To get a garden that really looks good all year round, a little planning is needed. The key steps are to take control of the garden, put in structure, and then fill it up with flowering plants. There will always be a high and a low season in the garden (even in the smallest of outdoor spaces) but it should never look completely devoid of colour. Take notes with our guide to achieving year-round colour in your garden.

First of all...

1. Whether it's a flowerbed or containers, it's a good idea to take a look at what plants you currently have. Decide what needs to stay and dig up everything else. This is a great first step, as if things don't look good now, they never will.

2. Next, put in some structure. A regular pattern of evergreens like box or yew around the garden will hold everything together. Box balls, set at regular intervals, may not even be seen in summer when everything else has filled out, but in winter they'll bring order.

3. Decide which season is important to you and prioritise the planting accordingly. We'd recommend either spring/summer or late summer into early autumn, where you can still enjoy your garden looking at its best with an abundance of colour.

best garden plants for year round colour, flowers all year round
Chris Rose - Getty Images

Late summer and autumn: late-flowering perennials

Echinaceas, asters, verbena bonariensis and Japanese anemones will start to come through in July and still be going strong until the first frosts.

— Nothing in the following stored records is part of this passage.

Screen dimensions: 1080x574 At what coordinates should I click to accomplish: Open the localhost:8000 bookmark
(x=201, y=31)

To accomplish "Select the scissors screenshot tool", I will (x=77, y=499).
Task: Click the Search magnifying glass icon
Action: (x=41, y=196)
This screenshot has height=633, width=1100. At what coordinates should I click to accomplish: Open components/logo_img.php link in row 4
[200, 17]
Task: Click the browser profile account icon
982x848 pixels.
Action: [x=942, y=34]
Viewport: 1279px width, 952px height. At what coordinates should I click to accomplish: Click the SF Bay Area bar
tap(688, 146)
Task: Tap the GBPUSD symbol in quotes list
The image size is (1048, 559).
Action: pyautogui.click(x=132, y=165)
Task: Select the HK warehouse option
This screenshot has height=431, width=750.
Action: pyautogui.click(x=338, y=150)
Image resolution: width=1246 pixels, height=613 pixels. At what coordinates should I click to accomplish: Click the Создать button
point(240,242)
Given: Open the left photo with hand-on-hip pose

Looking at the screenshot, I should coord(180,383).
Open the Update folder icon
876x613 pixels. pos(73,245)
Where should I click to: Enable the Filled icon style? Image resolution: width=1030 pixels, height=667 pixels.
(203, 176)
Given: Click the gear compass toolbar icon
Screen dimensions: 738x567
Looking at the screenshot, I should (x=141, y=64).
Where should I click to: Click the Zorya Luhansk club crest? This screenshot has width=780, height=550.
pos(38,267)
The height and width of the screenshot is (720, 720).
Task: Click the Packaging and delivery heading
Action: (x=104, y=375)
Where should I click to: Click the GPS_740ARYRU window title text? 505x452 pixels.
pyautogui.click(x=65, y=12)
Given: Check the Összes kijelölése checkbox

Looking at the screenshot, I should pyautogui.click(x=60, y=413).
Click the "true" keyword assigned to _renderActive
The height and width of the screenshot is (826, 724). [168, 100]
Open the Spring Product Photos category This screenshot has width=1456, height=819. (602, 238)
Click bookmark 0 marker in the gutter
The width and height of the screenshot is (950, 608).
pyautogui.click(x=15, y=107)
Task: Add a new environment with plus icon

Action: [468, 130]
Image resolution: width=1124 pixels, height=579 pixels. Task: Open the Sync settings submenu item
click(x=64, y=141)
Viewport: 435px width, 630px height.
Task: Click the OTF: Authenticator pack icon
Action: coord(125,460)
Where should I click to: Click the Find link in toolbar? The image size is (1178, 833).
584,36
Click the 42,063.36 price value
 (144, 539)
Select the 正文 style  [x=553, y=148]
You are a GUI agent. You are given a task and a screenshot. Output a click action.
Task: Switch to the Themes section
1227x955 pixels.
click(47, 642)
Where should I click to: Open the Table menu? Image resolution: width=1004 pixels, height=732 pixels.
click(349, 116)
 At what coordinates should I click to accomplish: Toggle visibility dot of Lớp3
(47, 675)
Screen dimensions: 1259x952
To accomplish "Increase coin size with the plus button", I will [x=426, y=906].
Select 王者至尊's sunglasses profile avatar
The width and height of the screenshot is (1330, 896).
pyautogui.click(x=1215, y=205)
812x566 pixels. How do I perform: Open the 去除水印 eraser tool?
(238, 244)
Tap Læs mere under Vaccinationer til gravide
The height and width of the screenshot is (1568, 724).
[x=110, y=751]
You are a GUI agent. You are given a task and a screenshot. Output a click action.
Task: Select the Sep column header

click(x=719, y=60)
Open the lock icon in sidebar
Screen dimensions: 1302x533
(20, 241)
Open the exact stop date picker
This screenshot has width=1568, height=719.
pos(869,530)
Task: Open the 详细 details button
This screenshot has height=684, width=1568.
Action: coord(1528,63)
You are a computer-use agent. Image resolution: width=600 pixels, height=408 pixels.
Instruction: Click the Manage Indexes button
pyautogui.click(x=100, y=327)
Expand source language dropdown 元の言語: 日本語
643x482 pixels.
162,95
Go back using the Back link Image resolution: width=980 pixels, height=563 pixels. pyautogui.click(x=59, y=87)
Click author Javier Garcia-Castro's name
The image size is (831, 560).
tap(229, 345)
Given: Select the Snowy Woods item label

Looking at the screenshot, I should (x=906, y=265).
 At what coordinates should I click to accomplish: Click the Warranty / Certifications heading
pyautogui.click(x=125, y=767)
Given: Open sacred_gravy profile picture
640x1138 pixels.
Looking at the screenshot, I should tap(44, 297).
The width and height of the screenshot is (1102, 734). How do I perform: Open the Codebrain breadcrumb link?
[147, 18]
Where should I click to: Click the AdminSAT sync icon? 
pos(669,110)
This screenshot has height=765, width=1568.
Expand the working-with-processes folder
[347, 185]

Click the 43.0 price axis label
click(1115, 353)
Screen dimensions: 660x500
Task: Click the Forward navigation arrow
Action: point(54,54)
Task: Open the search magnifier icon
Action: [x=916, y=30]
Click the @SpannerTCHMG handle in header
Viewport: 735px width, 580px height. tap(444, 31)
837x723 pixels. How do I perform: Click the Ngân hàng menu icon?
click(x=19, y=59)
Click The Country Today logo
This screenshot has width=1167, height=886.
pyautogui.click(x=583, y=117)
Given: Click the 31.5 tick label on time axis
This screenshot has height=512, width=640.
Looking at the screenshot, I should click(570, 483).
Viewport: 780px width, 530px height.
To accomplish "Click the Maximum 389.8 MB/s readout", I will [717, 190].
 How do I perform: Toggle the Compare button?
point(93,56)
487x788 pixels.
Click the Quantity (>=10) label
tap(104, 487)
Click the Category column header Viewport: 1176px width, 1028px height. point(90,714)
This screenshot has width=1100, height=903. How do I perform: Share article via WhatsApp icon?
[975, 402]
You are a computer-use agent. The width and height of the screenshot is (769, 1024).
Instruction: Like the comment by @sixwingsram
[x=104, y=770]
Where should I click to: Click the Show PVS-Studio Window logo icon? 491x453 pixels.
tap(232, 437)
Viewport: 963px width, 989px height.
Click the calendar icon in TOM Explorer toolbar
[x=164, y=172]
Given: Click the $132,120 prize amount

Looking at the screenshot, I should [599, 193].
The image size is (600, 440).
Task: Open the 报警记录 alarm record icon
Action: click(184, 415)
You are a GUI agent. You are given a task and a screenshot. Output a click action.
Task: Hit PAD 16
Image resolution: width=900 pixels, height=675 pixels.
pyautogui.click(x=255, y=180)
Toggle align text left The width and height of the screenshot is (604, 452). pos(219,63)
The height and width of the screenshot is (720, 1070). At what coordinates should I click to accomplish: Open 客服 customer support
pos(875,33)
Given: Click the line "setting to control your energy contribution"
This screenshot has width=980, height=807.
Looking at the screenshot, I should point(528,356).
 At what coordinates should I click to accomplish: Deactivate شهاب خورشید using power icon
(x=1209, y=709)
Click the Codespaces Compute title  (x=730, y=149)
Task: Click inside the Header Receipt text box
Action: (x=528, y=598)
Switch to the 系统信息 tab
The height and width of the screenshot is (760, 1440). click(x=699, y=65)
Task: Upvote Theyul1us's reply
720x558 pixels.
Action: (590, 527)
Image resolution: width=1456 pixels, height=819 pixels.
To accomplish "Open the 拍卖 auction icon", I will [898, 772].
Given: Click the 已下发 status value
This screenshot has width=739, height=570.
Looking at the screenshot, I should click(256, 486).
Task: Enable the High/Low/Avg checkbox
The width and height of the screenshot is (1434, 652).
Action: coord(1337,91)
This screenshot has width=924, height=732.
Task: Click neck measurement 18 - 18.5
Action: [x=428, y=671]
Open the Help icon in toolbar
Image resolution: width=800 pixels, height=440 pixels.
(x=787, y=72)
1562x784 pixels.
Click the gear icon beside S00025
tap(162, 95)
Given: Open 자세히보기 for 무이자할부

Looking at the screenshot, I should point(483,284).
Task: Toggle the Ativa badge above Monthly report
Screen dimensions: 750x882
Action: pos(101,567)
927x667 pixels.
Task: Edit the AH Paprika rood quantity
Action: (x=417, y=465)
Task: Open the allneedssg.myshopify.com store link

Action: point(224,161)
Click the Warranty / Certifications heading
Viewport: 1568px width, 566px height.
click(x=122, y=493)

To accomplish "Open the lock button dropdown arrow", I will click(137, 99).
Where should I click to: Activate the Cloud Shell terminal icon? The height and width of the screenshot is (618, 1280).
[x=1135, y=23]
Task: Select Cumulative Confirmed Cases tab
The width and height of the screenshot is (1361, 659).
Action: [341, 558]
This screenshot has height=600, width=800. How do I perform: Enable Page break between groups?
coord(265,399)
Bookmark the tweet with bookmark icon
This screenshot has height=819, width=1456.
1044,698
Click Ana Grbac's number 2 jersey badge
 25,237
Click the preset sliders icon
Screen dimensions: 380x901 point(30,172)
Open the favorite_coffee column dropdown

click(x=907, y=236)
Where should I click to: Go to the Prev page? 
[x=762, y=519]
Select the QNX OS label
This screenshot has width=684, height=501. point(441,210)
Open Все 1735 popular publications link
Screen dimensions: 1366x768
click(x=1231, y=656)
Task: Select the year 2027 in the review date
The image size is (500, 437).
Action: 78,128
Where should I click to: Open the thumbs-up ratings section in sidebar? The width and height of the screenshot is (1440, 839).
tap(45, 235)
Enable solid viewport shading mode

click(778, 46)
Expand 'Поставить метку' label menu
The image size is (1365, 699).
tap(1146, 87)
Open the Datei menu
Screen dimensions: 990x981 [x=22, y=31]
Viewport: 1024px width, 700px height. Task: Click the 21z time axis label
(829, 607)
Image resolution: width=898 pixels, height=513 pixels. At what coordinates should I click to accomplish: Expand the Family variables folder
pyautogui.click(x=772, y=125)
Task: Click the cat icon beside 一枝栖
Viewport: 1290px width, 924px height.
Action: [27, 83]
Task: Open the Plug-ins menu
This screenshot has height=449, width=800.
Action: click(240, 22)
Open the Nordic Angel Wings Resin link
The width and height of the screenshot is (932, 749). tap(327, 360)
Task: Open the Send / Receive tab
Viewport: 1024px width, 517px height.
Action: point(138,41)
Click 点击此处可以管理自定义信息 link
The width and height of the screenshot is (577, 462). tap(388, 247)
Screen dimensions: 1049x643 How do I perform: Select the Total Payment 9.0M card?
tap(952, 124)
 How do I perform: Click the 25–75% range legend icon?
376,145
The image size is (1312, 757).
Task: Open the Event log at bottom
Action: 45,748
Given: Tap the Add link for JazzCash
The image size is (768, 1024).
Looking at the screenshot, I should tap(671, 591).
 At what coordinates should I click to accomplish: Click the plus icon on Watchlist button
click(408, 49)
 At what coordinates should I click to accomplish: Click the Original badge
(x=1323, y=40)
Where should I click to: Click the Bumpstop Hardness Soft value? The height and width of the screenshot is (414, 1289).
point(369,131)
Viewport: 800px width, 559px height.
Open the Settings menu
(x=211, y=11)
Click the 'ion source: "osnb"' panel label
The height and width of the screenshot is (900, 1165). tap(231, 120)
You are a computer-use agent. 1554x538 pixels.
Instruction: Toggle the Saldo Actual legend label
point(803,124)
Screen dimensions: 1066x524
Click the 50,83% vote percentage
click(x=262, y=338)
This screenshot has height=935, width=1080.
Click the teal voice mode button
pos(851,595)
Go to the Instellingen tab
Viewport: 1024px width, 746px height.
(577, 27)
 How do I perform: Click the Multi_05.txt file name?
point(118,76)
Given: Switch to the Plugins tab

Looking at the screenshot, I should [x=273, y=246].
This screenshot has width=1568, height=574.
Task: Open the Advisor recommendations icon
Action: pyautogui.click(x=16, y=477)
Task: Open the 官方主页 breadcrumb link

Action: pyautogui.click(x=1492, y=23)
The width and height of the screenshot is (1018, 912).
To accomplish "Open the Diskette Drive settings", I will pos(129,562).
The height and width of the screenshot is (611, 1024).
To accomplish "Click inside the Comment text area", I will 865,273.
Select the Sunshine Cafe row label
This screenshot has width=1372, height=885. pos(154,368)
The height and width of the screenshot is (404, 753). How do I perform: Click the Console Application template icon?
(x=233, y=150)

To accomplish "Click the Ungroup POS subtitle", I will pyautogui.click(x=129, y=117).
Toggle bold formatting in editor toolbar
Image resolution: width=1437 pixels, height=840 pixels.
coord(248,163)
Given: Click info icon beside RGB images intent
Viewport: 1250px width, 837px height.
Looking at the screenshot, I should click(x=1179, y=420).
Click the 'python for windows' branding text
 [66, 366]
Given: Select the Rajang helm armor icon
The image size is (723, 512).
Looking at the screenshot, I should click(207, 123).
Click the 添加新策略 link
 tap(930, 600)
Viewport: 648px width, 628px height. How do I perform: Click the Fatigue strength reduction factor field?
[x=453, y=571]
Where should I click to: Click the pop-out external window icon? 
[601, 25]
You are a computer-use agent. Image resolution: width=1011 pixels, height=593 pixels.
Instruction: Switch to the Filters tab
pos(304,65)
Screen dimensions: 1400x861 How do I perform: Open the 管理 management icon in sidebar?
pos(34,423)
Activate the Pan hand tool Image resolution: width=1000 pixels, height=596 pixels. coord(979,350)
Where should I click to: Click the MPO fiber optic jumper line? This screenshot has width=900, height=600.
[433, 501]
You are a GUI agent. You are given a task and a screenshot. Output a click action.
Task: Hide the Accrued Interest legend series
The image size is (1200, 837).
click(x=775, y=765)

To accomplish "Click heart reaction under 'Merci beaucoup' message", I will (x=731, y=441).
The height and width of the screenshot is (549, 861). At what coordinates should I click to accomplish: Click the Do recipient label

Buy in quantities of fives and sevens, and when you plant, spread them out, interweaving them with other perennials and bulbs to create a tapestry effect.

Winter: flowering shrubs

Place a couple of Christmas box and wintersweet where their flowers can be seen and their scent appreciated.

Spring and summer: bulbs

From snowdrops in February to crocuses in March, tulips in April and May, and alliums in June, bulbs are guaranteed to provide a series of flowers – and plenty of colour. Buy in bulk to provide a good display. They look best in swathes, just throw them on the ground and plant where they fall.

Structure: evergreen shrubs

For small punctuation marks, every 30cm-50cm go for box balls at entrances or spaced along a bed. For larger full stops, up to 6ft high, try yew pyramids at either end of a bed.

• Keep in reserve

Not everything planted will grow, so it's worth having something to fill in any gaps. Keep some big pots on standby to fill with plants and put in a prominent position to add colour.